§ **DOCUMENT EXCERPT**:
------

Classified as a 'local remand' prison, Doncaster can hold 1,145 inmates as of August 2007, considerably more than its original design envisaged. Accommodation at the prison comprises three houseblocks, each houseblock has 4 wings and each wing can hold a maximum of 90 prisoners. The Health Care Centre has 29 beds for in-patients on one floor with a further 36 beds on the lower floor for enhanced workers.

The prison provides education – literacy, numeracy, information technology and vocational skills - healthcare, drug and alcohol counselling, and offending behaviour courses.

Doncaster has links with the local community in order to reduce the chances of former prisoners re-offending. Schemes have been set up with local employers, landlords and other agencies to try to ensure ex-prisoners have a successful resettlement into the community. The prison also has links with a ‘halfway house’ in a nearby town where prisoners can live after release as they adjust to life beyond the prison wall.

The prison has been nicknamed "Doncatraz" by inmates and locals, in reference to the famous Alcatraz prison, in San Francisco Bay. The prison lies between branches of the River Don, River Don Navigation and River Cheswold and appears to be on an 'island'.

Doncaster Prison is overcrowded and frequently two prisoners are forced to share a cell designed for one. In July 2018 1,087 prisoners fitted into spaces designed for 738. Overcrowding leads to increased assaults on staff and on other prisoners.

------

§ **GIVEN INFORMATION**:
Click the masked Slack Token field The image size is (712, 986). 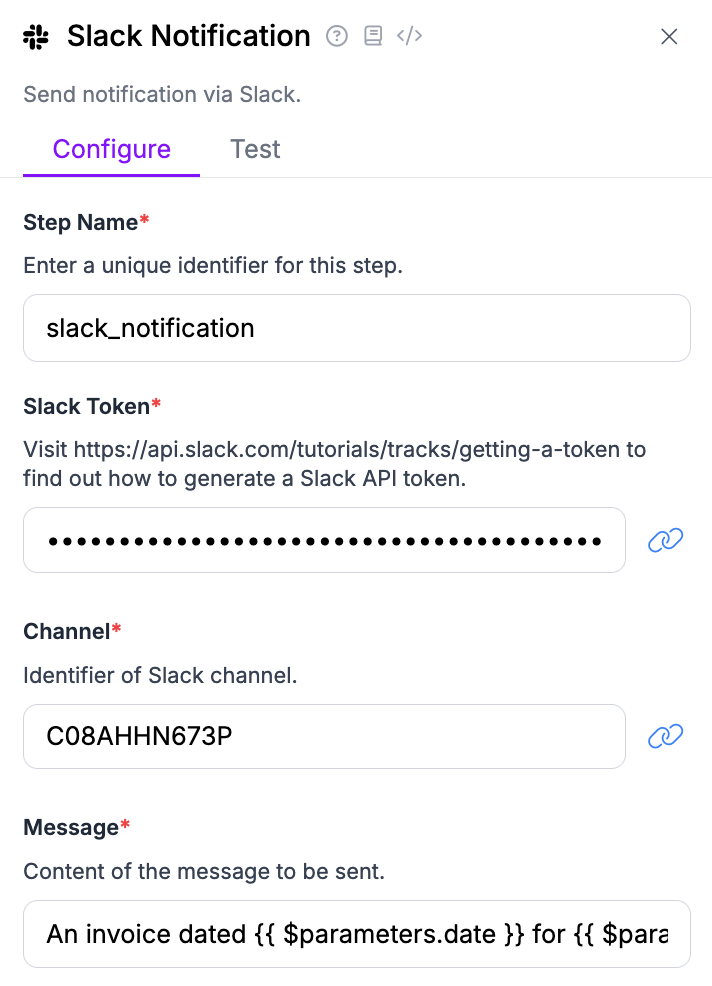point(324,541)
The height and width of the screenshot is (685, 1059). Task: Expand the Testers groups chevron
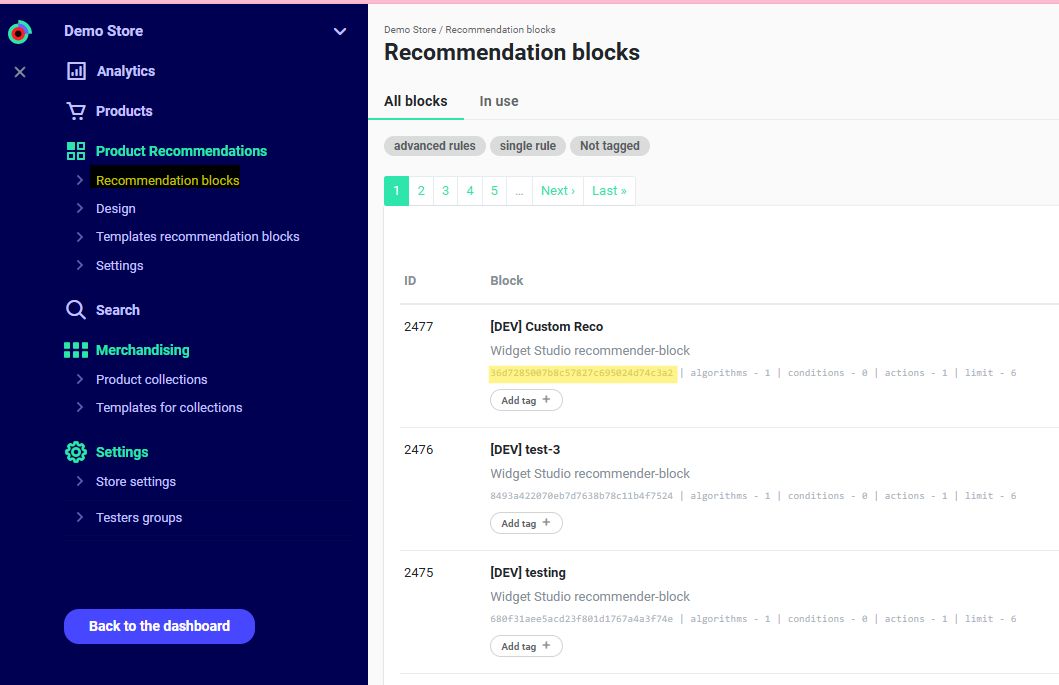point(80,518)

------

§ **WORK TO COMPLETE**:
1. According to the Doncaster Prison passage, what nickname have inmates and locals given the prison?
2. Duplicate the section of the Doncaster Prison passage starting with "Doncaster has links" and going on through "the prison wall.".
3. Go on with the Doncaster Prison passage, picking up after its final sentence.
The lines are separate material with no connection to the Doncaster Prison passage.

§ **EXERCISE ANSWERS**:
1. "Doncatraz"

2.
Doncaster has links with the local community in order to reduce the chances of former prisoners re-offending. Schemes have been set up with local employers, landlords and other agencies to try to ensure ex-prisoners have a successful resettlement into the community. The prison also has links with a ‘halfway house’ in a nearby town where prisoners can live after release as they adjust to life beyond the prison wall.

3.
===Controversial death===
Jordan Hullock aged 19 died while imprisoned at Doncaster prison in 2015. Hullock had a number of physical conditions but died of meningitis; his health was for several days so bad that staff raised concerns with senior management but little was done. Nottinghamshire NHS Foundation Trust was responsible for prison healthcare at the time. Hullock had a heart condition which was at first overlooked though this information was given to the prison. He stated he felt unwell, he stopped eating and drinking and became dehydrated, incontinent and immobile, and fell to the floor several times. It appears the prison treated Hullock's condition as psychiatric, ignoring his raised body temperature and low blood pressure.

It was a week before a GP saw Hullock, after which he was transferred urgently to hospital where he died. When Hullock stopped communicating his mother phoned and emailed the prison many times but this did not help. An inquest jury found the cause of death was Bacterial Meningitis, pneumonia and his heart condition (Aortic Stenosis). The jury decided prison staff should have done more to get a GP to see Hullock earlier. The jury also stated, “The facts show serious failures in the medical attention given to the deceased following his collapse on 23 June and prior to being seen by the doctor on 24 June 2015.”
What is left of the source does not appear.